--- DATA IN THIS EXERCISE ---
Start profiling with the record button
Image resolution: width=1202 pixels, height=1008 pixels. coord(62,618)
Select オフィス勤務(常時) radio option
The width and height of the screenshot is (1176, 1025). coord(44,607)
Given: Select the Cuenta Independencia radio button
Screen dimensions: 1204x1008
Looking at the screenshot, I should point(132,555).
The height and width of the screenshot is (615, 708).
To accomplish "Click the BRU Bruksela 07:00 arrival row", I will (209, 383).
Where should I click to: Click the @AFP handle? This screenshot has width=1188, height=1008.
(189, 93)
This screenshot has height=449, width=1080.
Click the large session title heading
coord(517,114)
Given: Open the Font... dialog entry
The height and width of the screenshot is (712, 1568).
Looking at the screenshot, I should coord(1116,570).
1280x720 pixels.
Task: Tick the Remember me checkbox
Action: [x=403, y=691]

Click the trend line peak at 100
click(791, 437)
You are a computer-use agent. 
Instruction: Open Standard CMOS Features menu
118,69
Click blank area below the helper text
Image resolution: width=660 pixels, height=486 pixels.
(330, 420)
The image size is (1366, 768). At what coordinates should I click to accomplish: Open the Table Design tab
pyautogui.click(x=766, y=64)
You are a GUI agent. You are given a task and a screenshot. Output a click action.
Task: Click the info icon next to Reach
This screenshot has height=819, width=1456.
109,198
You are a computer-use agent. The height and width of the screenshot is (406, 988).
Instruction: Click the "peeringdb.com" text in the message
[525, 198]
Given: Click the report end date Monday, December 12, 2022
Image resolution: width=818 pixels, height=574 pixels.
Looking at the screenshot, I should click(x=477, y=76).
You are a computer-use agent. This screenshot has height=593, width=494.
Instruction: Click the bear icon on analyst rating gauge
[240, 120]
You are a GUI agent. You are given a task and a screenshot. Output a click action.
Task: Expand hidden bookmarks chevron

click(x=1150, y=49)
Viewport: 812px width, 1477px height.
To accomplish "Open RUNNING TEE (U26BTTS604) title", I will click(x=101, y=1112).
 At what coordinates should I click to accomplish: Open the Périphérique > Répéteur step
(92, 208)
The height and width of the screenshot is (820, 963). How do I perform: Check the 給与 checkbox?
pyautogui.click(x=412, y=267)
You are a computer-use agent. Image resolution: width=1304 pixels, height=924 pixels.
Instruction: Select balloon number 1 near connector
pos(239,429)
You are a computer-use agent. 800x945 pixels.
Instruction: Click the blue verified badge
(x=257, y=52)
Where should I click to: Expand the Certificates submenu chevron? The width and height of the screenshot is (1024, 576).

--- REQUIRED WORK ---
From the entries above, return exactly the line containing "Click the large session title heading", the line containing "Task: Click the info icon next to Reach", and all lines between, and nothing else.

--- SOLVED EXERCISE ---
Click the large session title heading
coord(517,114)
Given: Open the Font... dialog entry
The height and width of the screenshot is (712, 1568).
Looking at the screenshot, I should coord(1116,570).
1280x720 pixels.
Task: Tick the Remember me checkbox
Action: [x=403, y=691]

Click the trend line peak at 100
click(791, 437)
You are a computer-use agent. 
Instruction: Open Standard CMOS Features menu
118,69
Click blank area below the helper text
Image resolution: width=660 pixels, height=486 pixels.
(330, 420)
The image size is (1366, 768). At what coordinates should I click to accomplish: Open the Table Design tab
pyautogui.click(x=766, y=64)
You are a GUI agent. You are given a task and a screenshot. Output a click action.
Task: Click the info icon next to Reach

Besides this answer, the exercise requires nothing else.